Poetry, dyslexia, and Philip Schultz
Former Pulitzer Prize winner Philip Schultz talks poetry, dyslexia, and 1950’s education with the NY Times:
Repeating third grade at a new school, after having been asked to leave my old one for hitting kids who made fun of my perceived stupidity, I was placed in the “dummy class.” There were three of us, separated from our classmates at a table in the corner of the room. One day, the teacher, who seldom spoke to us since it was understood that most of what she taught was beyond the reach of our intelligence, placed books in our hands and whispered that we should sit there quietly “pretending to read.” The principal was coming.
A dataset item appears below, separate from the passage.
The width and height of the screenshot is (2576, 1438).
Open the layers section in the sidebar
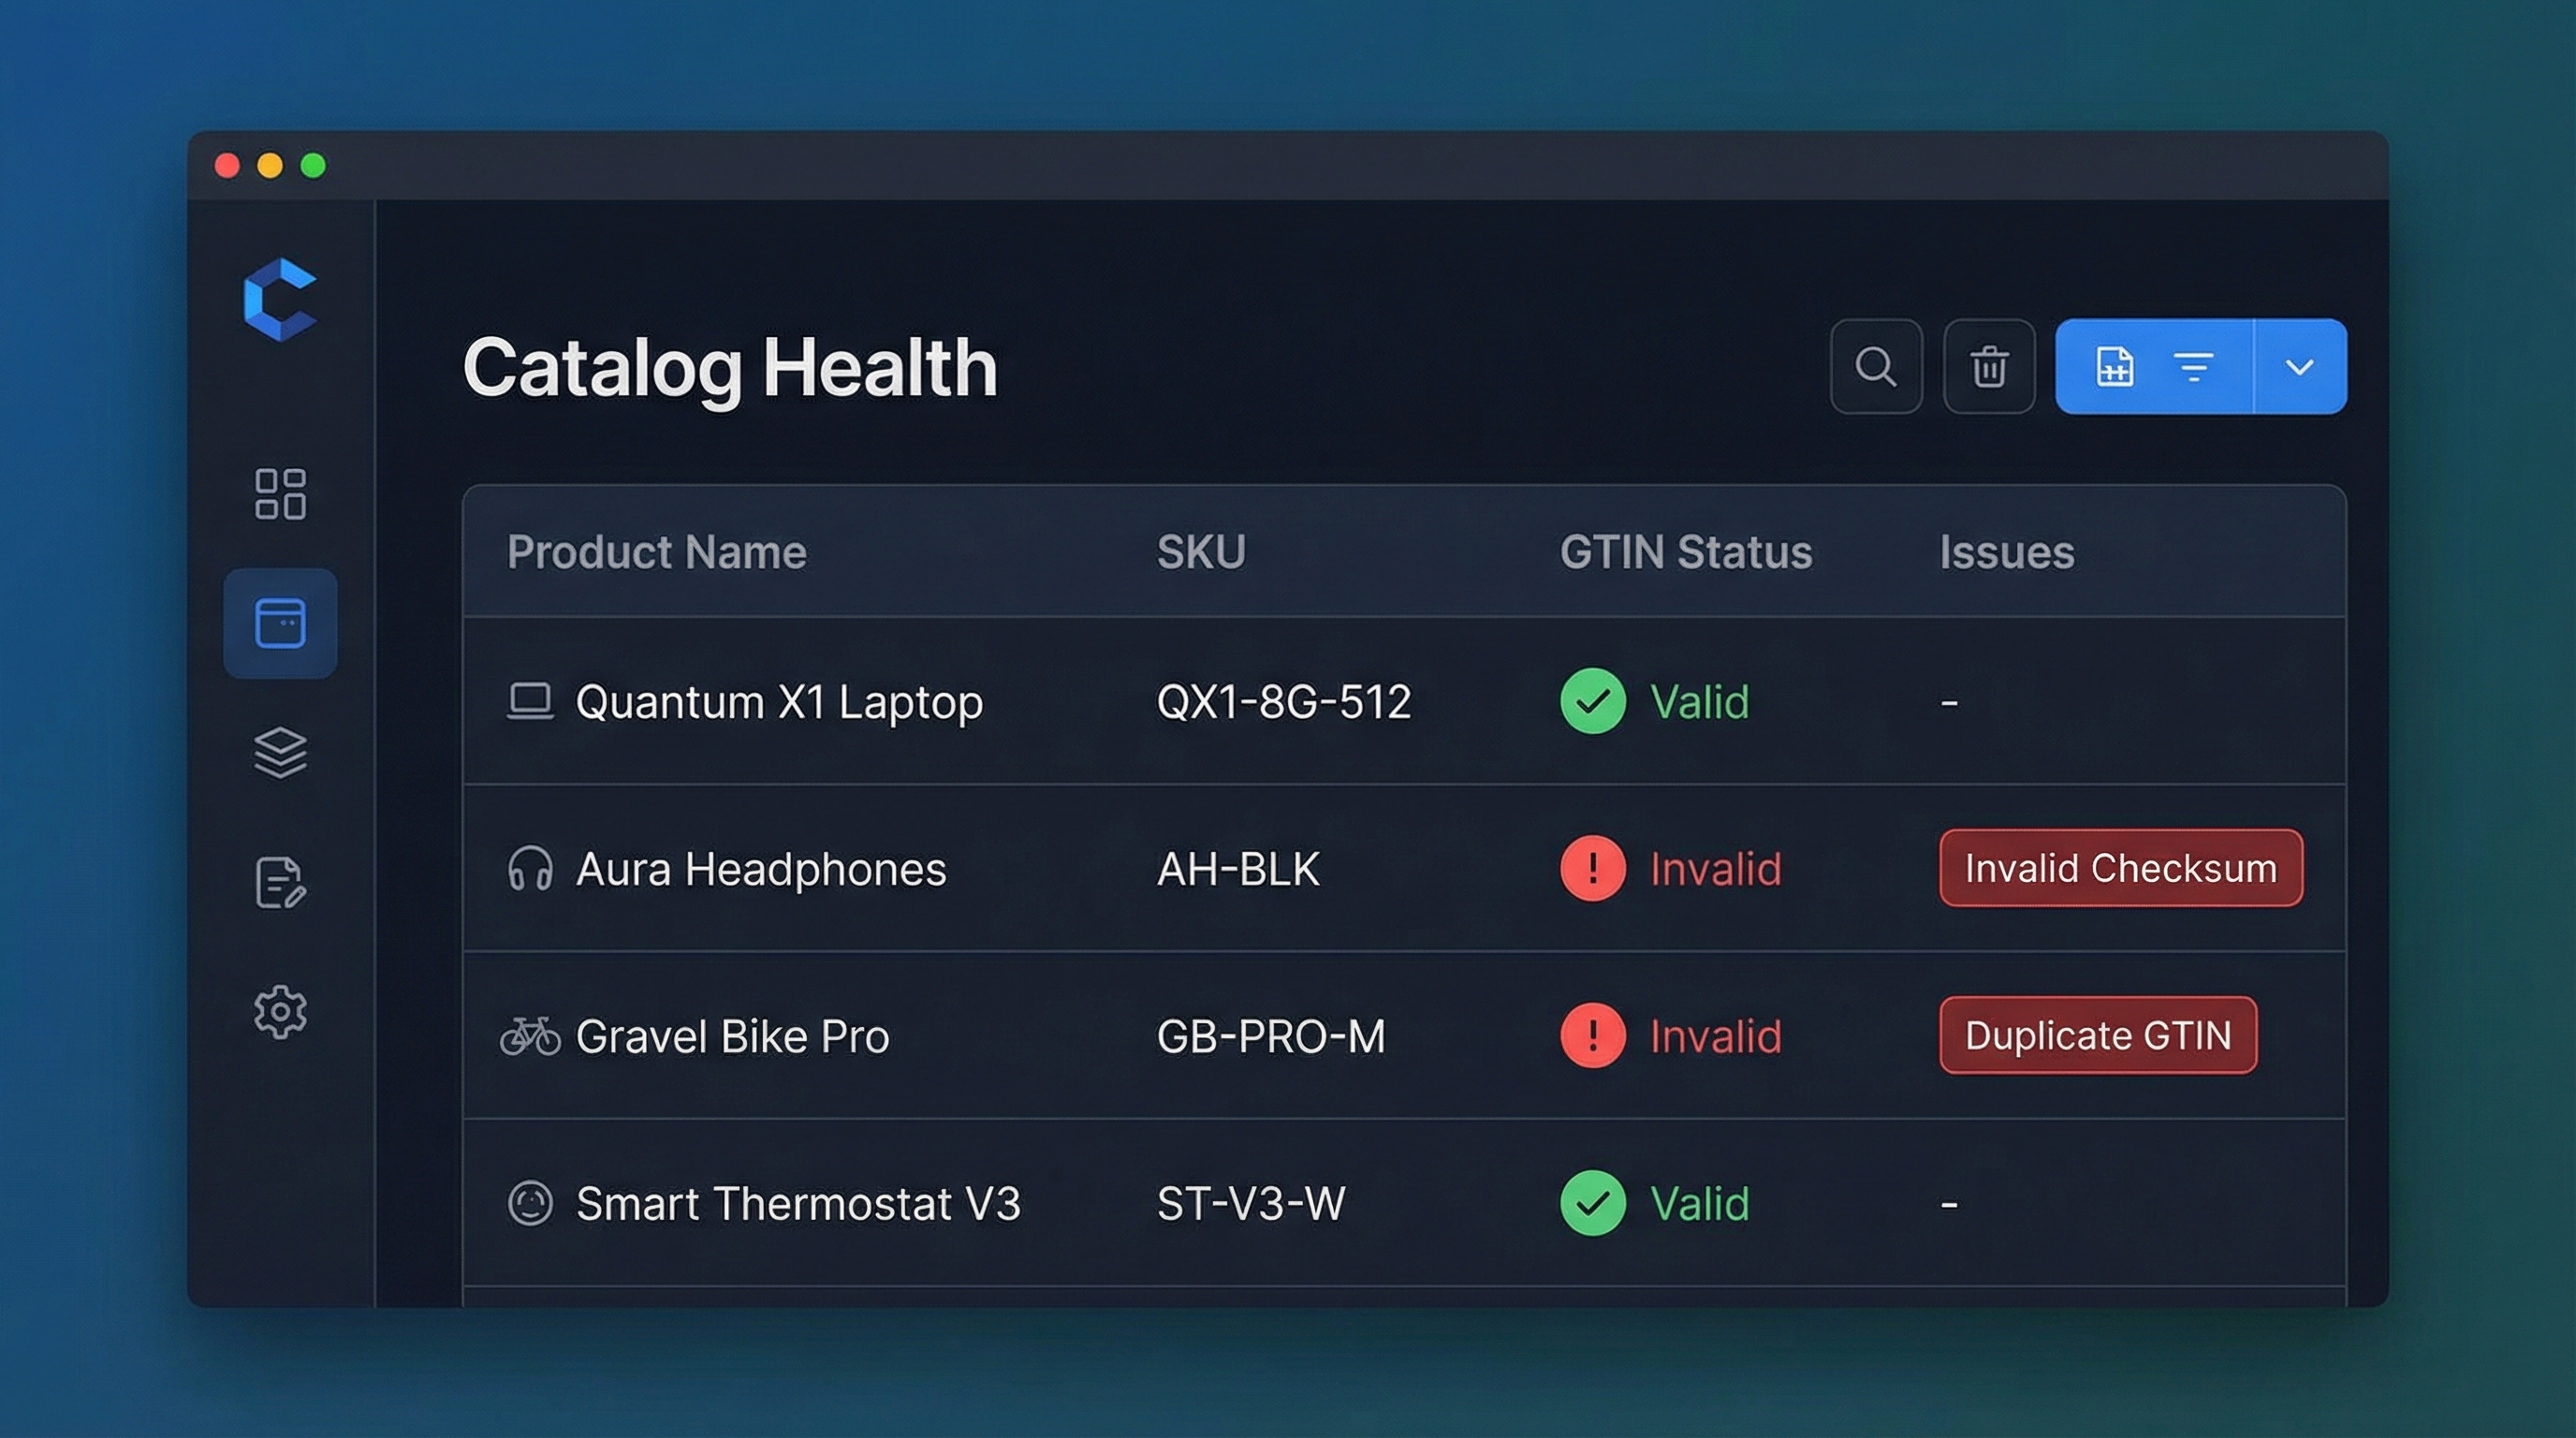(x=282, y=753)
It was not the most outlandish thing she might’ve said, given how little was known about learning disabilities in the early 1950s, and how little training a teacher in the poorest section of Rochester would have received. And her request seemed reasonable to me. I couldn’t tie my shoes, tell time or left from right, or recreate musical notes or words. I not only couldn’t read but often couldn’t hear or understand what was being said to me — by the time I’d processed the beginning of a sentence, the teacher was well on her way through a second or third. When I did have something to say I couldn’t find the words with which to say it, or if I could, forgot how to pronounce them.
I realized that if I was ever going to learn to read I would have to teach myself. The moon glowing outside my window, I remember, seemed especially interested in my predicament, perhaps attempting its own kind of encouragement. Was it a dummy, too? I wondered. If only I could be another boy, a boy my age who could sound out words and read and write like every other kid I knew.
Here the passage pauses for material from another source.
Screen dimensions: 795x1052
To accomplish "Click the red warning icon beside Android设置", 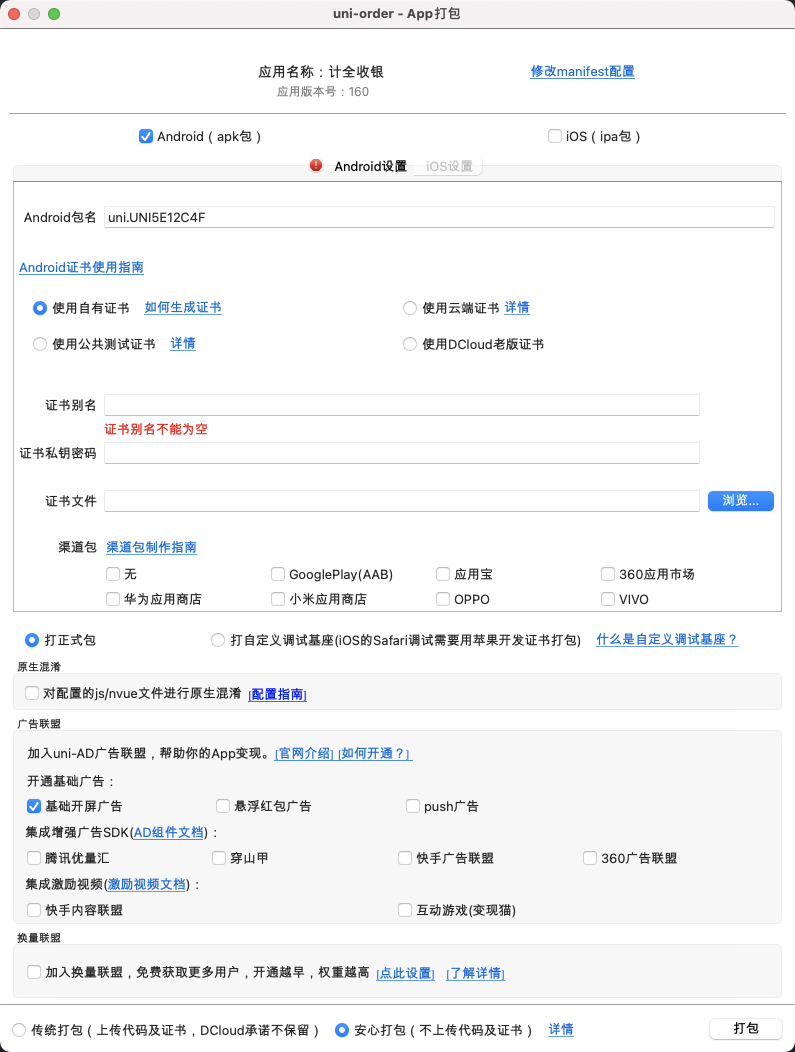I will click(x=316, y=166).
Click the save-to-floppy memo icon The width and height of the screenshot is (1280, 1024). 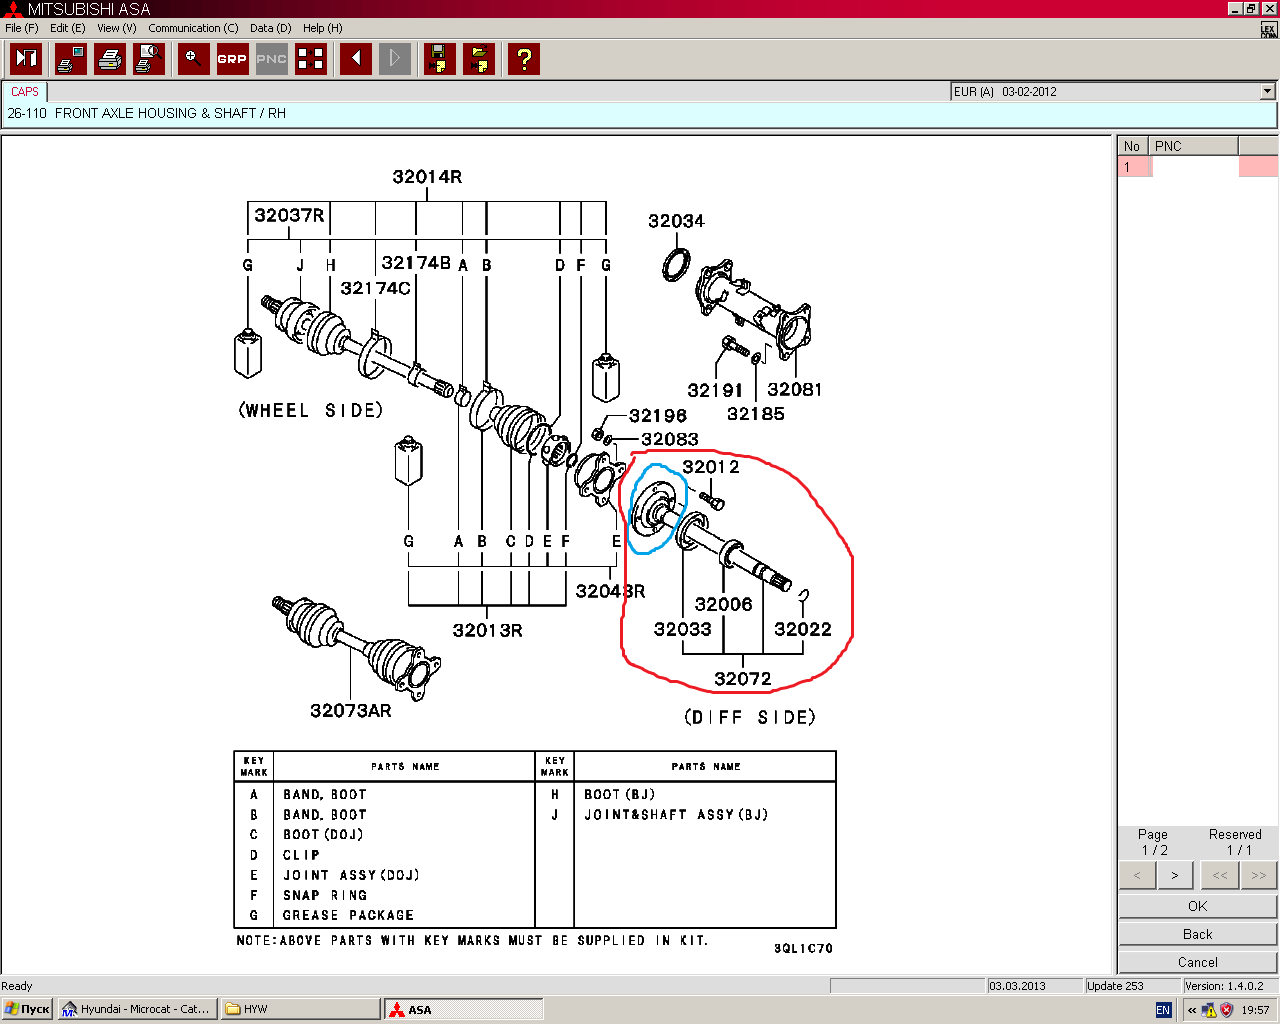tap(439, 59)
I didn’t know then that I was beginning a lifelong love affair with the first-person voice and that I would spend most of my life inventing characters to say all the things I wanted to say. I didn’t know that I was to become a poet, that in many ways the very thing that caused me so much confusion and frustration, my belabored relationship with words, had created in me a deep appreciation of language and its music, that the same mind that prevented me from reading had invented a new way of reading, a method that I now use to teach others how to overcome their own difficulties in order to write fiction and poetry. (It’s perhaps not surprising that many famous writers are said to have struggled with dyslexia, including F. Scott Fitzgerald and W. B. Yeats.)